My very good friend, Nicholas Hawkins, owner of the image consulting company Young Gentleman Society, has been given he unfortunate task of being my image consultant (No, I am not hollywood, just smart enough to know that my image contributes a large part to my success) for the last year. I have hired and fired him a record of 5 times over the course of one weekend (can we say "high maintenance"). Admittedly, because of my own issues.
I have so many ideas and so many concepts of how my life should be lived that conflict with each other, causing one bad ass roller coaster of personal presentation. It was difficult for me to find a balance of holding on to who I was, becoming who I want to be, and changing the things that weren't aligned with my vision. Even tho the path was turbulent, the goal was always the same; authenticity.
I decided a few years ago that I will never live life unhappy, restricted or too calculated. So as my style started to change from "barefoot island athlete" to "artistic business owner and public figure", I rebelled. Afraid that I was somehow being disingenuous from who I was. So my roller coaster with my image consultant went from "photoshoot fresh, looking like wealth" to "true artists live off the land and make clothes from the sheep I raised". Needless to say that this made it impossible for Nick to work with me.
But in retrospect, the struggle was a necessary one. It came from a good place. I just never want to portray something that I am not. The problem was that it was hard for me to accept that I am not the same person I was growing up. I am not in the same position and I am working on different goals. But I still have the same beliefs and morals, and that's what needs to be held close. I just had to get comfortable with being me and own it!
So now, Nick is back on the team for the 12th time (I'm a handful). He and his staff have the patience of saints. But this time I have learned to accept a few things. I was putting too much emphasis on what was on the exterior.
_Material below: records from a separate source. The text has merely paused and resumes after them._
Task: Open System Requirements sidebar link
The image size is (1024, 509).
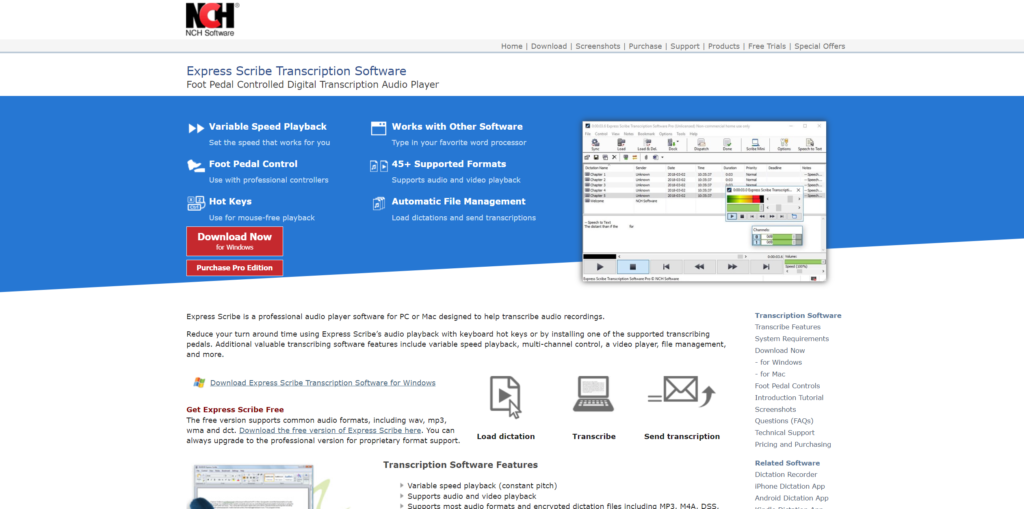Action: tap(791, 339)
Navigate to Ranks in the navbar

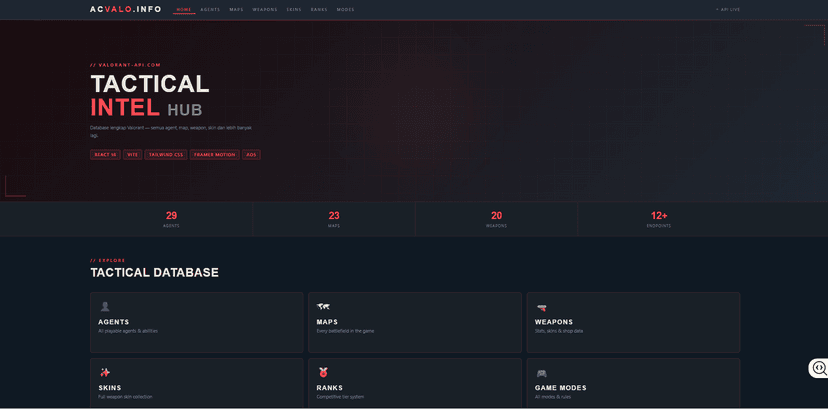319,10
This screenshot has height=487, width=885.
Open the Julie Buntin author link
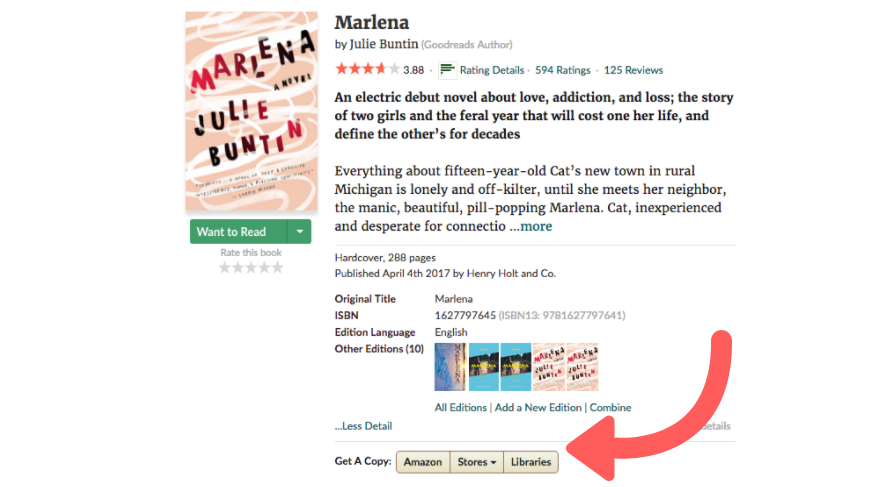click(x=384, y=44)
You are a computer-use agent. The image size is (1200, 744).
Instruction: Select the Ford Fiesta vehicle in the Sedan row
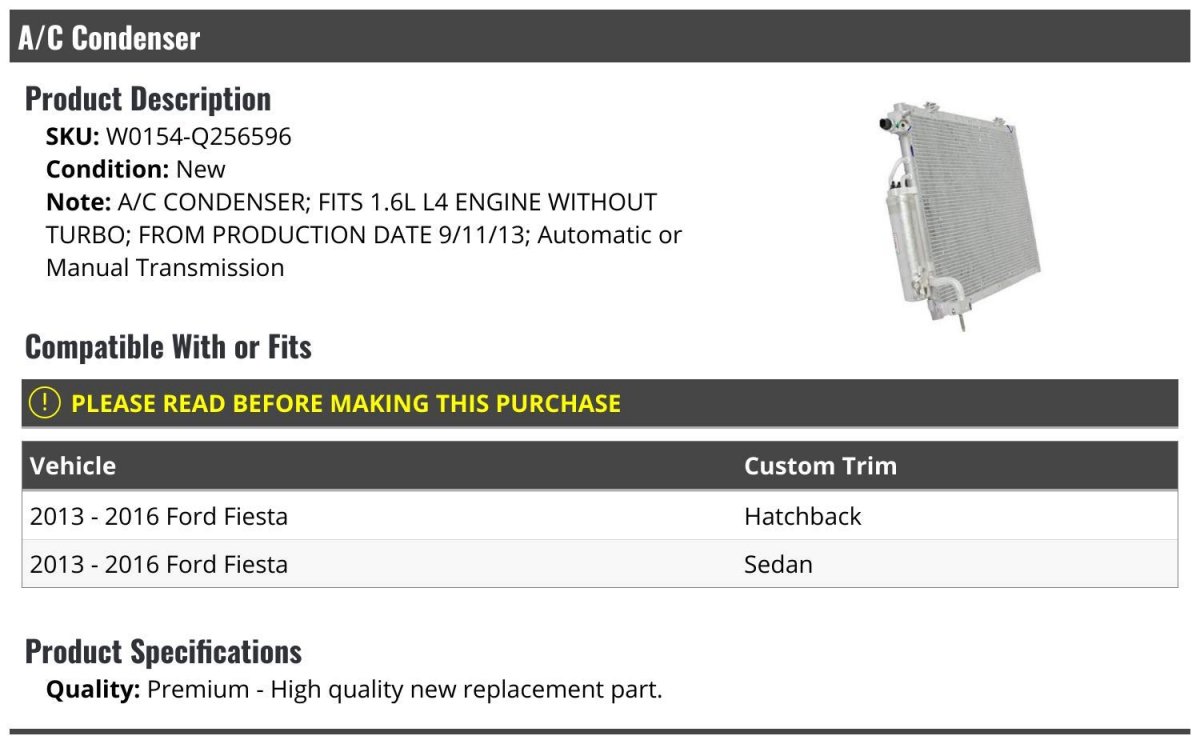point(159,564)
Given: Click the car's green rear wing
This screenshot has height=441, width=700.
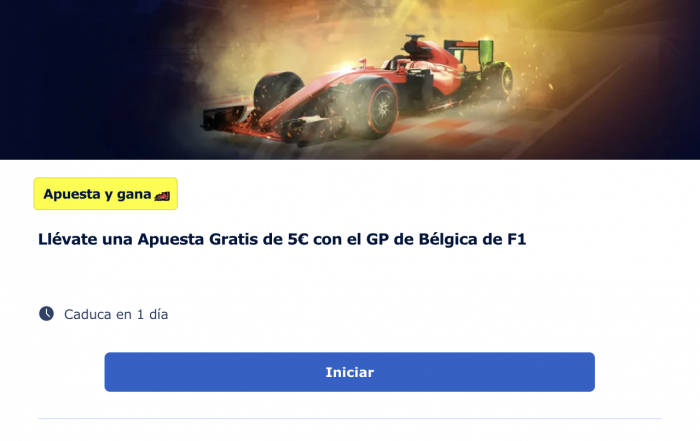Looking at the screenshot, I should 469,51.
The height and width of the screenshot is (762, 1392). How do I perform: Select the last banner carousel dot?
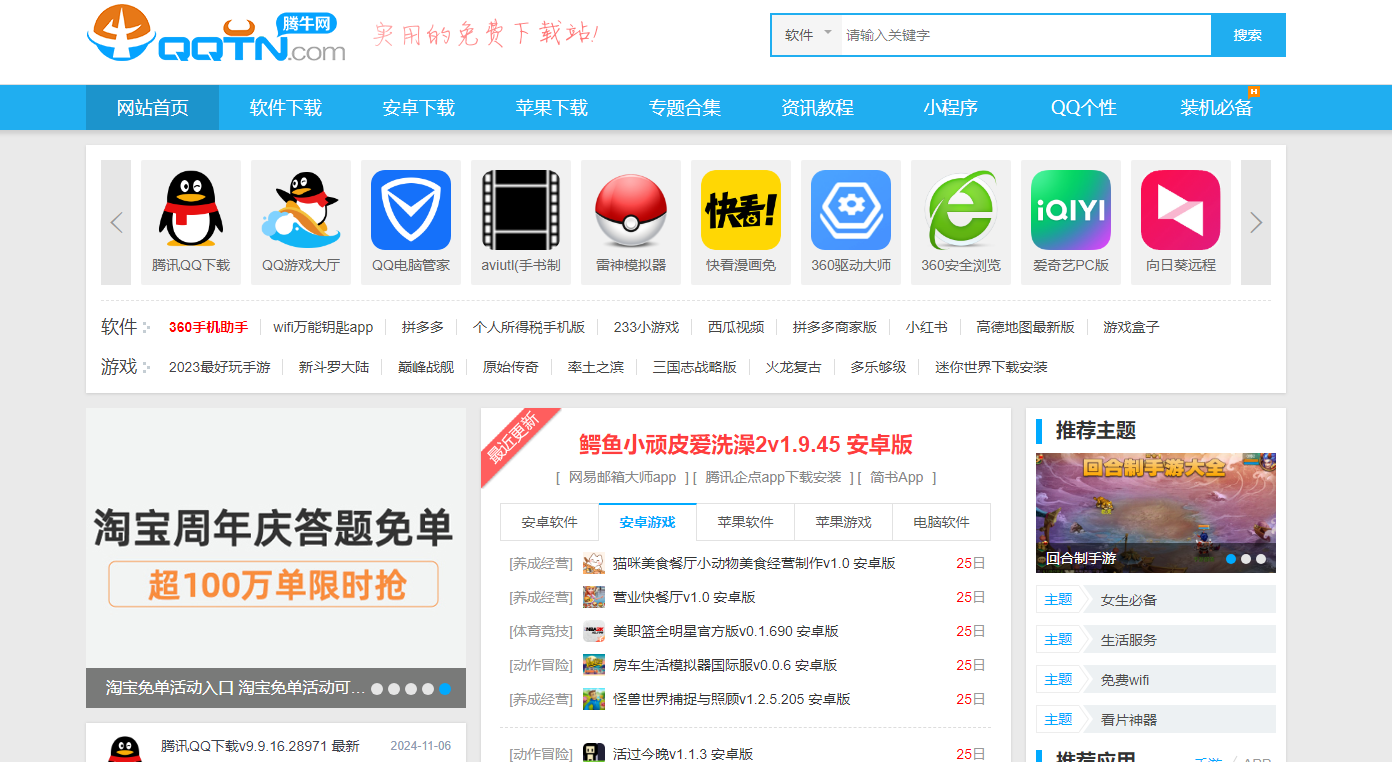(x=447, y=689)
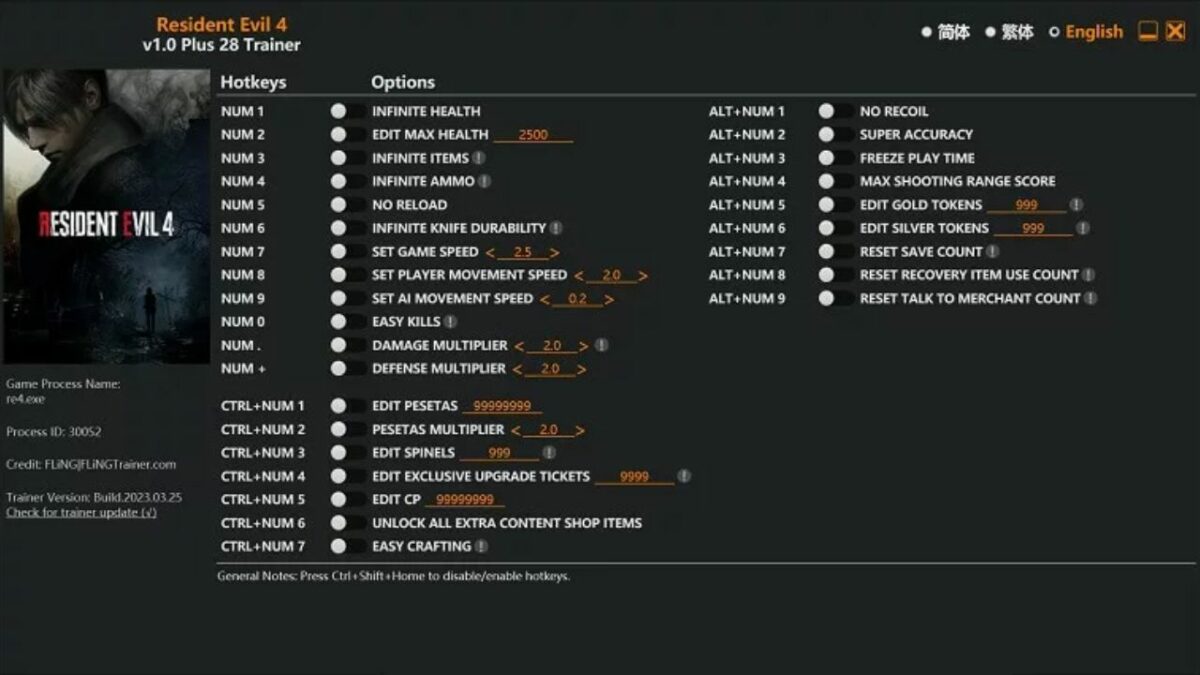Image resolution: width=1200 pixels, height=675 pixels.
Task: Click the Resident Evil 4 cover image
Action: (106, 216)
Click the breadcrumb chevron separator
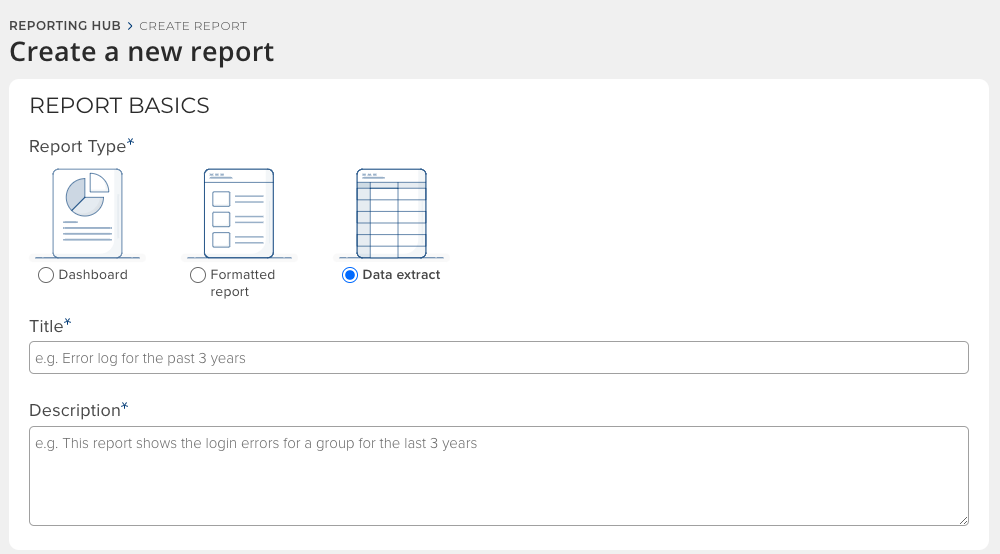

Putting on a suit doesn't change that I am simple island boy. And dressing like a vagrant doesn't negate my education or my potential altitude. I had to fight my fear of becoming materialistic and accept that I am a fan of fashion. I like looking nice. I like expressing myself through my personal presentation. And fighting against that so the I can stay "real" was my biggest form of being unauthentic.
As I write this I am back home in the Virgin Islands. Now, I go to a regular local spot in a linen button up and chinos. Yes, I definitely stand out among the oversized T shirts and du-rags but I am not going to force fit myself into any group. I have ti face that I am not that guy anymore. But what I have found is that a few things happen when you present yourself, as yourself, confidently. People take notice and want to know who you are , you attract people to you on a greater level and you feel less pressure to make moral compromises.
So yes, I flew into the island with a shirt and tie on. Why not? I'm a business man (or as I say "I own some stuff!"). I like the way I am treated when I wear a tie. I like working internationally, so when I give people my business card in airports, wearing my suit rather than my flip flops, they stare, read intently, and carefully put it away to find later. but even more importantly... I just feel good!
When I go out. I like to keep it more simple and less stuffy (still stylish because I like fashion as art). I like to be comfortable because the point of going out is to relax and have fun. So the odds are finding me at a spot that has a "strict dress code" unless it's for business or a special event, is slim. Because although I like fashion, profiling (the young professional DC scene is famous for this) is not my idea of fun.
I remember my former boss, millionaire club owner Marc Barnes, making a statement to this effect, "I don't understand why people buy all these fancy clothes to go out, but look like crap when they come to work. You should look better when you are making money than when you are spending it". (Knowing him, I'm sure there were a few profanities littered throughout the statement but you get the point)
"Your playing small does not serve the world. There is nothing enlightened about shrinking so that other people won't feel insecure around you. We are all meant to shine, as children do. We were born to make manifest the glory of God that is within us. It's not just in some of us; it's in everyone. And as we let our own light shine, we unconsciously give other people permission to do the same. As we are liberated from our own fear, our presence automatically liberates others." - Marianne Williamson "Our Deepest Fear"
Well now my roller coaster is slowly become a less turbulent ride. But it had to start with self acceptance, courage and confidence. Thanks for reading!